I asked because one of the things I wanted to do when I am less busy is to submit the package to the Journal of Open Source Software (JOSS). As the package was already approved by PyOpenSci, it should be fast-tracked (provided that they consider it in scope), so I would only need to write a small paper. I already have a description of the library from my PhD thesis, so I would only need to adapt it to the final format. If we merge this before submitting to JOSS, I would need to also add a small description about the writing capabilities, and I could add you as coauthor, if you need/want to be recognized. Note that although the JOSS is a peer-reviewed journal, it is still not indexed in Web of Science, so it may not be taken into account for academic merits in some countries, such as Spain, which tend to disregard publications not in JCR.

I also added a few more tests and the following section to pyproject.toml to exclude type checking sections from coverage report (https://github.com/vnmabus/rdata/commit/3d815f1b8c8fdcd672a8e4b4bed40f9d2a746379).

That looks useful indeed. I would have done it in a separate PR, but it does not matter much.

trossi commented 2 months ago

I am not heavily opposed to have two kinds of converters either, although the advantage of having one is that we could try to make roundtrip (R -> Python -> R and Python -> R -> Python) work for at least the common cases. If we use different classes for each conversion it is not immediately obvious for which combinations rountrip even makes sense.

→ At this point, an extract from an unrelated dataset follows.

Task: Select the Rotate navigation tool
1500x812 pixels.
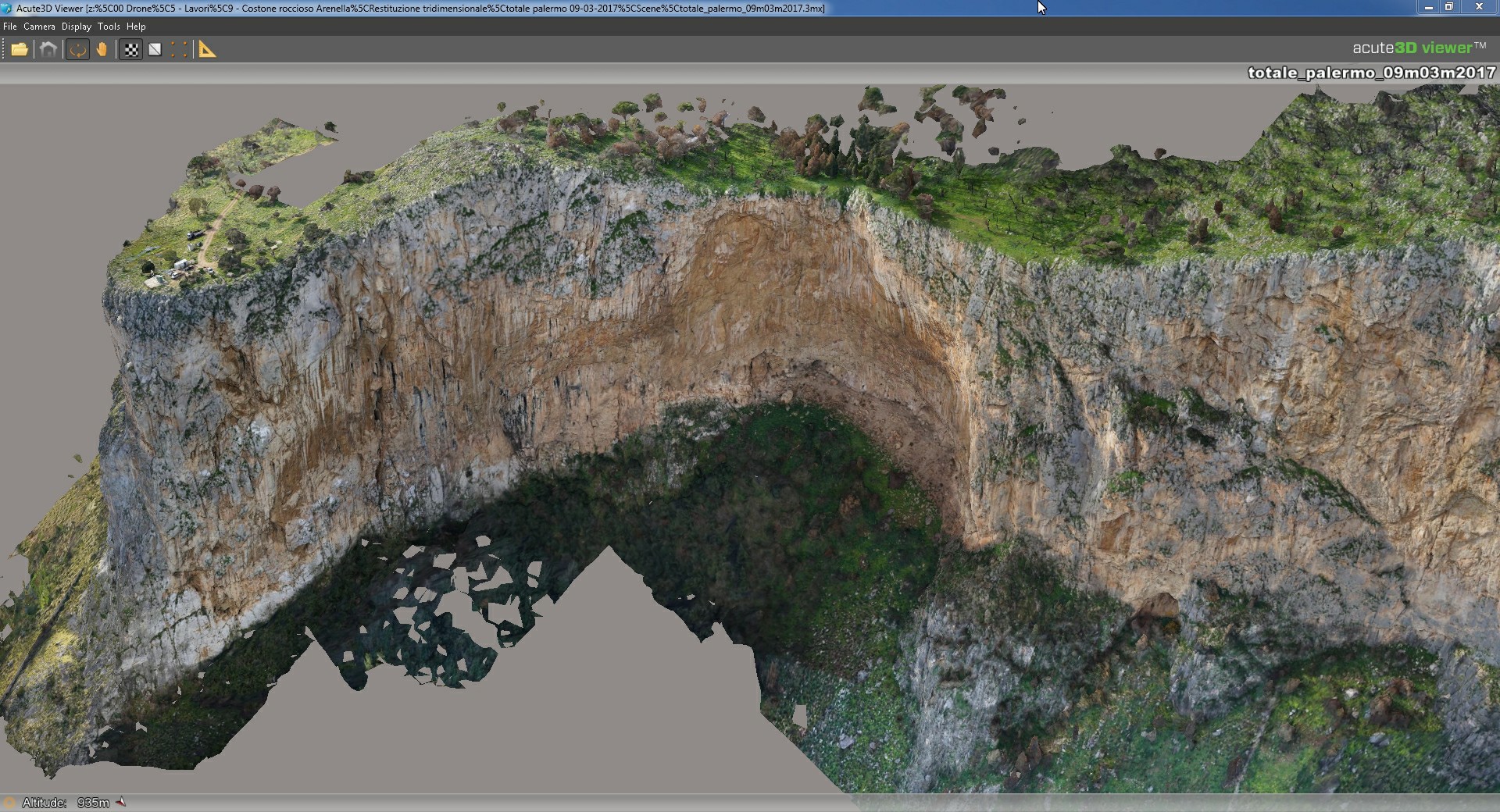Action: click(77, 50)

Such roundtrip is currently implemented in the added test, but it's true that it's not obvious without running the code which types work for the roundtrip. This could indeed be refactored.

I asked because one of the things I wanted to do when I am less busy is to submit the package to the Journal of Open Source Software (JOSS). As the package was already approved by PyOpenSci, it should be fast-tracked (provided that they consider it in scope), so I would only need to write a small paper. I already have a description of the library from my PhD thesis, so I would only need to adapt it to the final format. If we merge this before submitting to JOSS, I would need to also add a small description about the writing capabilities, and I could add you as coauthor, if you need/want to be recognized. Note that although the JOSS is a peer-reviewed journal, it is still not indexed in Web of Science, so it may not be taken into account for academic merits in some countries, such as Spain, which tend to disregard publications not in JCR.

I think JOSS is a great journal and I would be happy to co-author if that is fine with you. Thanks a lot for asking! I can also contribute in writing the paper and adding documentation about the writing functionality to the readthedocs pages. But it's up to you if you would prefer to restrict the JOSS paper to the reading capabilities of the package only.

trossi commented 4 weeks ago

@vnmabus Thank you for the thorough review and the update regarding JOSS!